机构地区:[1]解放军第三○二医院,北京100039

出  处:《传染病信息》2008年第2期109-111,共3页Infectious Disease Information

基  金:国家重点基础研究发展计划(973计划)课题资助(2007CB512803)课题名称:乙肝重症化进程中HBV病毒学特点及其致病机制的研究

摘  要:目的分析慢性重型乙型肝炎(慢重乙肝)患者HBV DNA前C区和基本核心启动子(前C/BCP)区突变特点与意义。方法收集87例慢重乙肝和196例慢性乙型肝炎(慢乙肝)患者血清,提取HBV DNA,用巢式PCR扩增HBV DNA前C/BCP区基因,PCR产物进行DNA测序,用NBI软件比对结果,重点分析G1896、G1862、G1899、A1762、G1764、T17536个位点突变。结果慢重乙肝组和慢乙肝组6个位点突变全阴率分别为3.4%和28.1%(P<0.01);慢重乙肝组在其中5个位点上的突变检出率显著高于慢乙肝组。此外,慢重乙肝组和慢乙肝组≥三联突变检出率分别为56.3%和35.2%(P<0.01),≥四联突变检出率分别为25.3%和8.7%(P<0.01),插入/缺失突变检出率分别为10.3%和1.0%(P<0.01)。结论HBV DNA前C/BCP区基因突变发生频率的增加与慢乙肝发生重症化相关,结合临床资料分析突变的意义将有助于认识慢乙肝重症化的发生机制。Objective To analyze the characterization and significance of genetic mutation of HBV precore/basal core promoter (BCP) in patients with chronic severe hepatitis B (CSHB). Methods Sera from 87 patients with CSHB and 196 patients with chronic hepatitis B (CHB) were collected for extraction of HBV DNA. The precore / BCP gene fragment was amplified by nested PCR and analyzed by direct DNA sequencing. The data were processed by NBI software. Substitutions at G1896, G1862, G1899, A1762, G1764 and T1753 were specially focused on. Results Only 3.4% of CSHB patients were mutation-negative at all 6 sites, markedly lower than CHB patients (28.1%, P〈0.01).
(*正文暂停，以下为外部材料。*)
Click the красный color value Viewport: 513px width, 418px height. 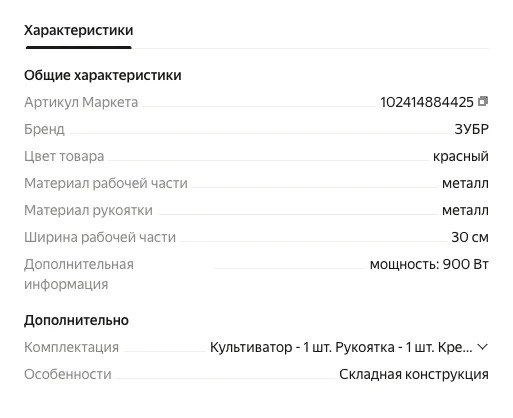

At five of the 6 sites, the increase in mutation occurrence was statistically significant in CSHB patients compared with CHB patients, with 56.3% vs 35.2% (P〈0.01) for ≥three-site substitution, 25.3% vs 8.7% (P〈0.01) for ≥four-site substitution, and 10.3% vs 1.0% (P〈0.01) for insertion/deletion. Conclusions Mutation accumulation in HBV precore/BCP regions is associated with CSHB. Screening the mutations combined with clinical data analysis is valuable for understanding the pathogenesis of CSHB.

关 键 词:乙型肝炎病毒 慢性重型乙型肝炎 突变 序列分析 

分 类 号:R512.62[医药卫生—内科学]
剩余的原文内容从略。